I cannot find an instance with two checks that are this strongly related. The closest I can come are some of the C++ Core Guideline checks, but those are a different beast because they're part of a set of guidelines.

> Now I looked into the branch clone check, combining them means simply copying them together because the logic is so much different.

This is not a very compelling reason to make a decision to split the checks, to me. We have plenty of checks with complex matchers and checking logic.

> Even from the user's perspective I see that branches with identical conditions are different from redundant checks. While the first one is a more serious bug (the second branch with the same condition is never executed) this one is slightly more than a readability error.

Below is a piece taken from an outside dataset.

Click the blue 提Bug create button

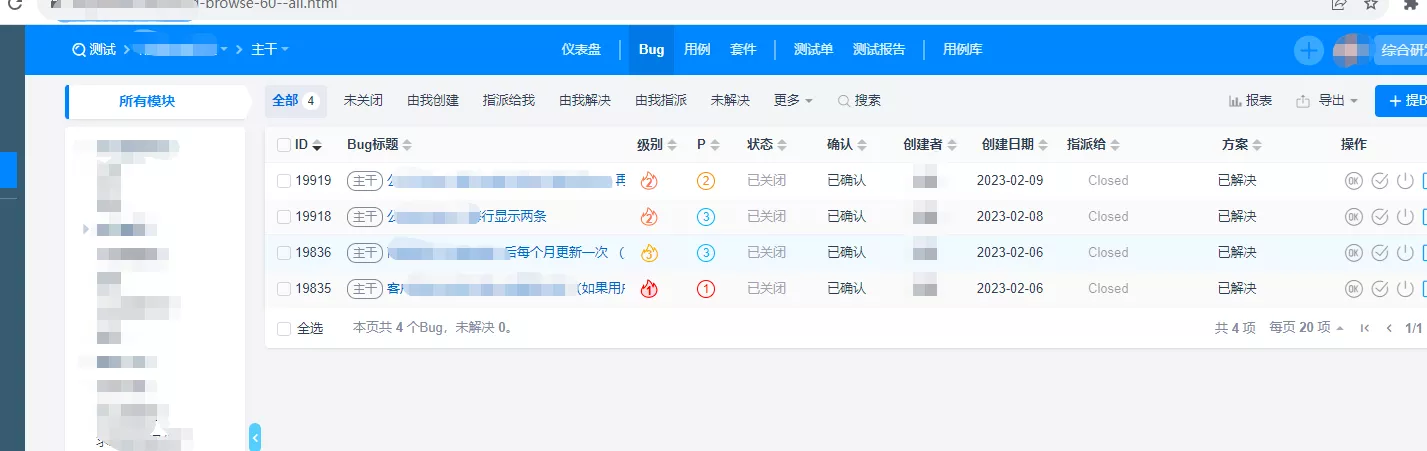(x=1402, y=101)
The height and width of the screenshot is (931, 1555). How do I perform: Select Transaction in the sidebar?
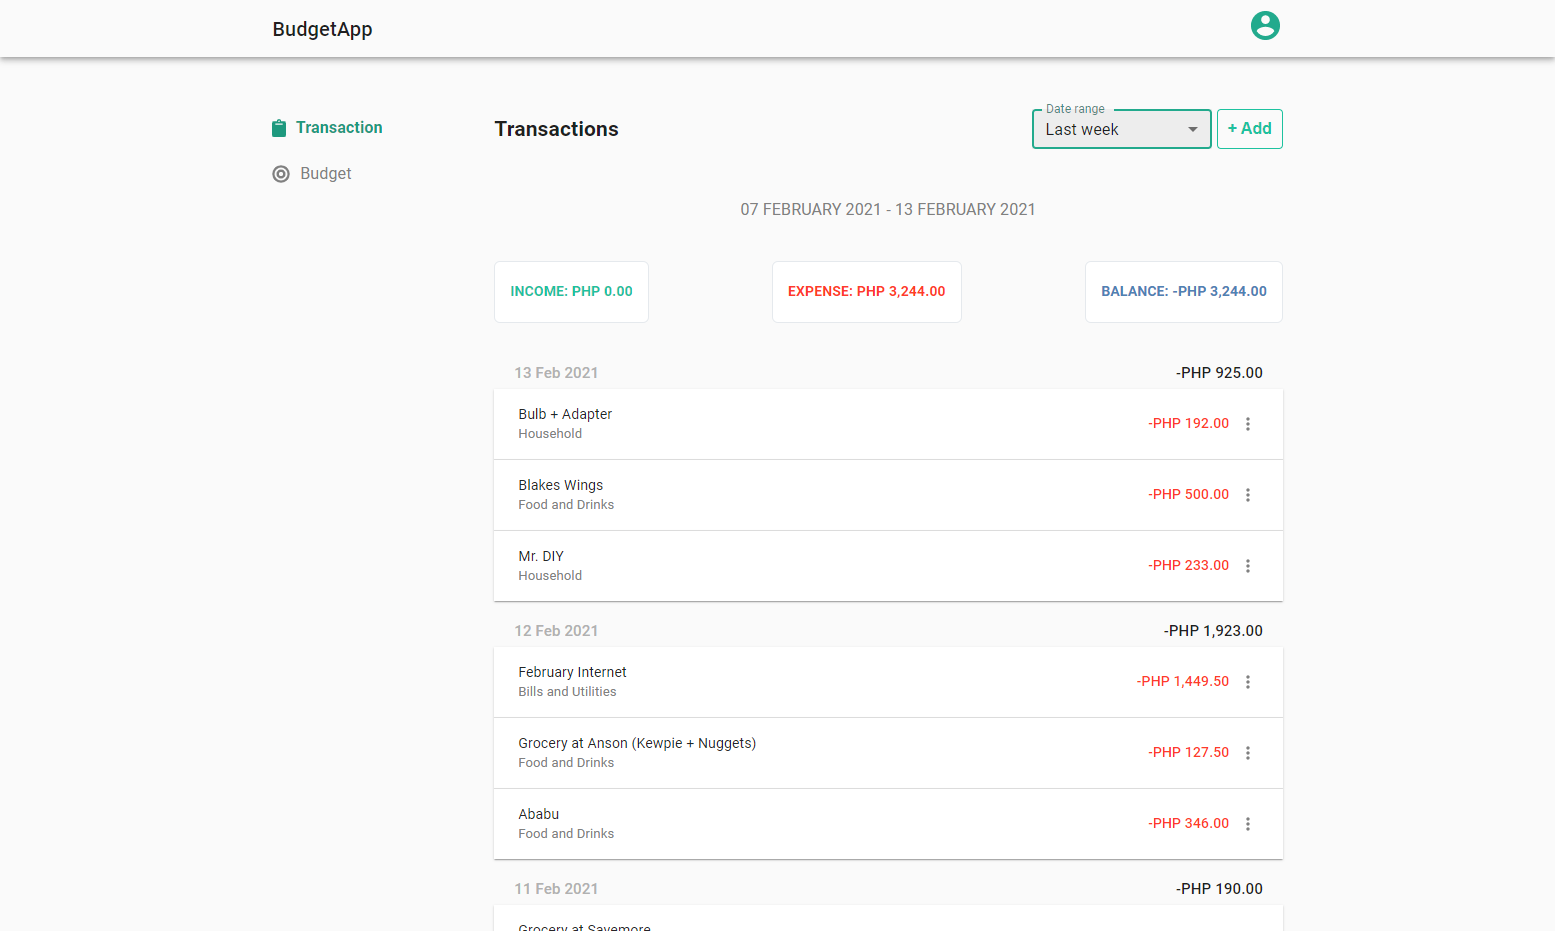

I don't view the proposed check as having anything to do with readability. Readability is "how do I make the code do the same thing but look prettier?" and other stylistic choices. This check is finding a case where the programmer has potentially made a logical mistake with their code and is considerably more serious than a matter of style. To me, these are identical problems of programmer confusion.

The more I consider this, the more strongly I feel about combining the checks. I would have a hard time understanding why this code should require two different checks to be enabled to catch what amounts to the same logical confusion:
```
if (!foo) {
} else if (foo) { // This is a chain of conditionals with a redundant check
}

if (!foo) {
} else {
  if (foo) { // This is not a chain of conditionals, but it still has a redundant check
  }
}
```
@alexfh do you have thoughts on this?